I think the quiet power of this quote is that it doesn’t flatter you. It doesn’t say everything is possible if you just believe. It says, honestly, that some forces are simply bigger than you — and still, you are not powerless. The dignity lives in your response, not in your ability to bend the universe to your will.

And there is a moment where these words don’t neatly fit: sometimes the wind is so violent that adjusting the sails is not about progress anymore, it’s just about surviving the storm. In those seasons, all you can do is tie things down, hold on, and wait. Even then, though, this saying still whispers a small, stubborn truth: you always have at least one tiny choice left, even if it is only how gently you speak to yourself while the boat rocks in the dark.

Where This Quote Came From

Bertha Calloway’s words come from a modern world that often promises control it can’t actually deliver. You live in a time of calendars, notifications, five-year plans, and endless advice on how to optimize everything from your sleep to your career. In that setting, saying "We cannot direct the wind" is almost rebellious. It cuts through the illusion that you can manage every outcome if you just try hard enough.

These words first circulated in an era when social change, economic shifts, and rapid technological growth were reshaping daily life. Communities were wrestling with civil rights, inequality, political tension, and questions about whose stories were remembered and whose were ignored. The feeling of being pushed around by forces beyond your reach was very real for many people, especially those whose history had been sidelined or erased.

In that context, "but we can adjust the sails" is not just about personal development. It is about agency in the midst of systems and histories that do not bend easily. It suggests that, even when the direction of the larger world isn’t in your hands, you can still carve out meaningful movement. You can organize, educate, preserve memory, and protect dignity, even if you cannot instantly change the larger "wind" of society.

The quote’s popularity today makes sense. It offers a grounded kind of hope: not the promise that everything will go your way, but the assurance that your choices still matter, especially when you feel small compared to what you’re up against.

About Bertha Calloway

Bertha Calloway, who was born in 1925 and died in 2017, was an American educator, historian, and museum founder who devoted her life to preserving African American history. She grew up in Omaha, Nebraska, at a time when segregation, discrimination, and quiet erasure of Black stories shaped everyday reality. Instead of accepting that silence, she chose to confront it.

Calloway is best remembered for founding the Great Plains Black History Museum in Omaha.
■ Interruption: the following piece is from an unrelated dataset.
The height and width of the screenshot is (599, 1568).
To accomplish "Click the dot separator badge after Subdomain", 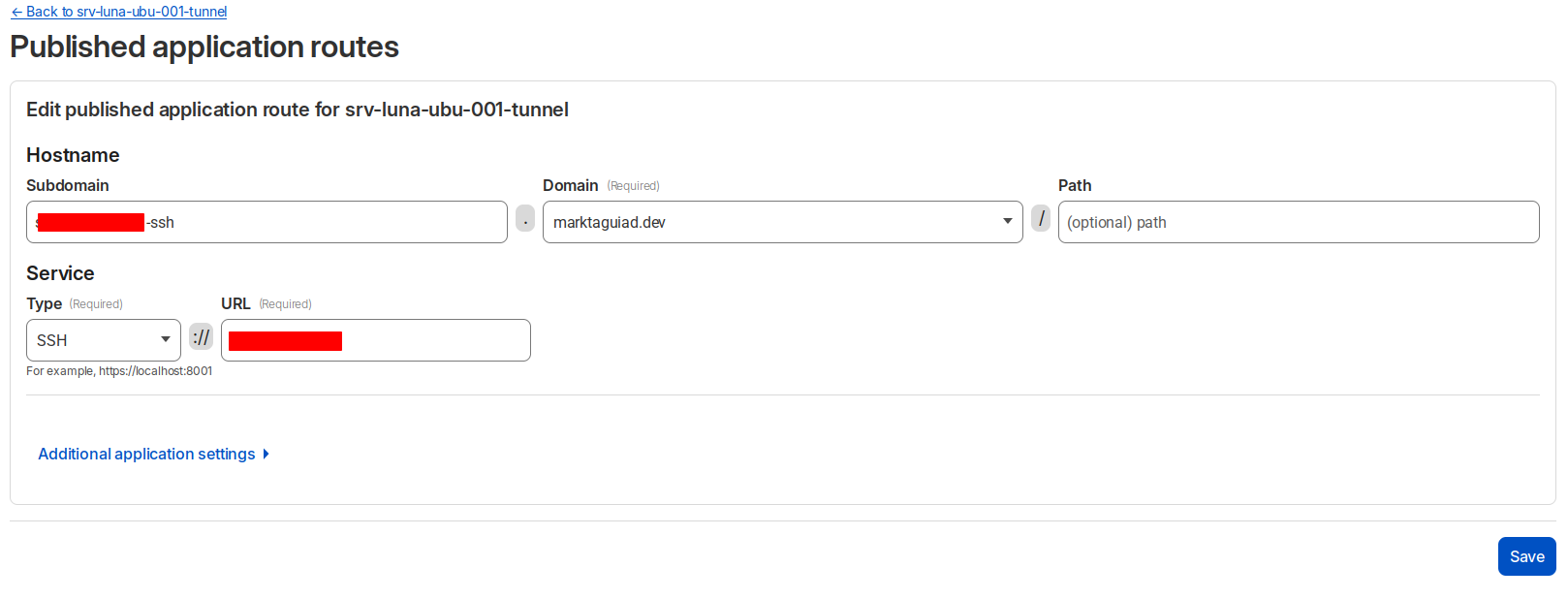I will pyautogui.click(x=525, y=219).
She spent years collecting photographs, documents, and artifacts that proved, very concretely, that Black lives and achievements had always been part of the region’s story. Where society’s "wind" had pushed certain histories out of sight, she worked patiently to pull them back into view.

Her worldview shines through the quote "We cannot direct the wind, but we can adjust the sails." She understood that she could not single-handedly end racism or rewrite the past. Those were massive forces, far beyond any one person’s command. But she could adjust her own "sails" by creating space for truth, insisting on representation, and educating others.

In that sense, her life was a long, steady act of adjustment: working with whatever resources, attention, and support she had at a given moment, and still finding a way to move forward. Her legacy is a reminder that accepting what you can’t control does not mean giving up; it can be the starting point for thoughtful, courageous action.